Dr. Ashley Whitaker joined the Cancer and Blood Disease Institute at CHLA after completing an APA-accredited pediatric neuropsychology track internship at the Barrow Neurological Institute at Phoenix Children's Hospital and a two-year APPCN-accredited postdoctoral fellowship in pediatric neuropsychology at The Children's Hospital of Philadelphia. She is board certified in clinical neuropsychology with a subspecialty in pediatric neuropsychology. Dr. Whitaker specializes in neuropsychological evaluation of children and adolescents with conditions related to oncology, inborn errors of metabolism, and leukodystrophies. She is devoted to training and enjoys supervising neuropsychology trainees and medical students with regard to brain-behavior relationships.
Dr. Whitaker holds an appointment as Assistant Professor of Clinical Pediatrics at the Keck School of Medicine of University of Southern California.

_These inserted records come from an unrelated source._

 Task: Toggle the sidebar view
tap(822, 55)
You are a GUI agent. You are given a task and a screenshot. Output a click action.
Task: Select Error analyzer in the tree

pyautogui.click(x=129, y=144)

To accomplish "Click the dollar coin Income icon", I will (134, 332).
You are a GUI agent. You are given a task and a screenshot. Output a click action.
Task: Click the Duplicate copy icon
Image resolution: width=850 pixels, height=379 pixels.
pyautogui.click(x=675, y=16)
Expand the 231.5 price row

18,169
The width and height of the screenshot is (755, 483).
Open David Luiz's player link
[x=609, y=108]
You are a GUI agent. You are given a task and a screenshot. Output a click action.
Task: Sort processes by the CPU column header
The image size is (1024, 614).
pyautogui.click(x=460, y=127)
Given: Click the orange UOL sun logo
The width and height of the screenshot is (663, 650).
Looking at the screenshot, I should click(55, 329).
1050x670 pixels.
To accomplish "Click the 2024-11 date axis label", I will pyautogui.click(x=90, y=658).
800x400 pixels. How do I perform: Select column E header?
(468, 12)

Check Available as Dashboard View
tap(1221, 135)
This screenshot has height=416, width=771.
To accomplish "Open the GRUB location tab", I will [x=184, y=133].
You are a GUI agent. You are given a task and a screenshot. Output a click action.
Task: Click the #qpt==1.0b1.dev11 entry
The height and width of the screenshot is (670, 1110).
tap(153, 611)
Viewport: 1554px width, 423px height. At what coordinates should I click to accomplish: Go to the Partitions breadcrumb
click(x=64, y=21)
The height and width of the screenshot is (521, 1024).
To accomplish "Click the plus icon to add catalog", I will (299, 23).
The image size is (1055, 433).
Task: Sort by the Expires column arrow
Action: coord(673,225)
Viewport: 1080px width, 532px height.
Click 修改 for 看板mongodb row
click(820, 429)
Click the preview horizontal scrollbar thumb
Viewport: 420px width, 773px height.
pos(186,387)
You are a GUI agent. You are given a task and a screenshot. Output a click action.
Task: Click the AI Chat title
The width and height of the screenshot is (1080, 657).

Her research is focused on neuropsychological sequelae of rare metabolic disorders, oncologic conditions, and pediatric epilepsy, as well as implications of bilingualism on neuropsychological functioning in medically compromised populations.
Neuropsychological functioning related to pediatric oncology (e.g., late-effects of chemotherapy, immunotherapy, and radiation in children with brain tumor and blood cancer), bone marrow transplantation/CAR T cell therapy (for children with oncology, hematology, immunodeficiency, and metabolic conditions), and leukodystrophies.
Alliant International University, Los Angeles: Clinical Psychology
Phoenix Children's Hospital/Barrow Neurological Institute: Pediatric Neuropsychology
The Children's Hospital of Philadelphia/University of Pennsylvania Biomedical Postdoctoral Program: Pediatric Neuropsychology
Board Certified in Clinical Neuropsychology
Board Certified Subspecialist in Pediatric Neuropsychology
American Board of Clinical Neuropsychology (ABCN)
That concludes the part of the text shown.